**Do this**.
Copy out the lines that begin with the line containing "Expand the Case" and continue through the line containing "Looking at the screenshot, I should coord(915,569).", keeping every character as it appears.
-- start --
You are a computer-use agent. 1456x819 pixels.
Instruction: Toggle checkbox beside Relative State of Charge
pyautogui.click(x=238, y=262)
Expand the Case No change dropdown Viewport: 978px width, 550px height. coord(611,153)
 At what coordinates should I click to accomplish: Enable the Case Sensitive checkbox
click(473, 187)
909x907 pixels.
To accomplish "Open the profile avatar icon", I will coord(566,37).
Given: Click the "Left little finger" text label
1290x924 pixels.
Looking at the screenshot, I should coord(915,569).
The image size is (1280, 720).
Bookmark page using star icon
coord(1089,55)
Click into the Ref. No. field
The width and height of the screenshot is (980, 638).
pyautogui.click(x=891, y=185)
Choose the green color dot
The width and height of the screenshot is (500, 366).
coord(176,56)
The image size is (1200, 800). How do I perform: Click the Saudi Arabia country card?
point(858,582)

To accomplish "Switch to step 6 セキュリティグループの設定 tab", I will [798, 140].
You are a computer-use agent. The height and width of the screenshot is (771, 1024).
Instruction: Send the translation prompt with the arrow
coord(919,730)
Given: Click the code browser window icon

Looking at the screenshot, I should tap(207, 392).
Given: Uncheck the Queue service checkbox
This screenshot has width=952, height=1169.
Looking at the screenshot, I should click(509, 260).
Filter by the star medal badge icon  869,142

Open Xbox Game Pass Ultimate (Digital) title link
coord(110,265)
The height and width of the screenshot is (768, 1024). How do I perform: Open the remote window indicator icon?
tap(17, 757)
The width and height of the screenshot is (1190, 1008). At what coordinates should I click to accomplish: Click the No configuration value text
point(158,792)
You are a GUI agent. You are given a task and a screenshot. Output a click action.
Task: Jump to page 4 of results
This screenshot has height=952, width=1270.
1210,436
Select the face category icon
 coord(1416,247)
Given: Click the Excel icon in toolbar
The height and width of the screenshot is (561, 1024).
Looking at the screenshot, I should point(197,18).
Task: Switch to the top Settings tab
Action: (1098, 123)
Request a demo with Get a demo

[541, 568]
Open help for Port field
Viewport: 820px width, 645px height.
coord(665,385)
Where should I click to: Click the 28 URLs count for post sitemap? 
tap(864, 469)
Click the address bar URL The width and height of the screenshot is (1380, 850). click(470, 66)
-- end --
**The solution**.
Expand the Case No change dropdown Viewport: 978px width, 550px height. coord(611,153)
 At what coordinates should I click to accomplish: Enable the Case Sensitive checkbox
click(473, 187)
909x907 pixels.
To accomplish "Open the profile avatar icon", I will coord(566,37).
Given: Click the "Left little finger" text label
1290x924 pixels.
Looking at the screenshot, I should coord(915,569).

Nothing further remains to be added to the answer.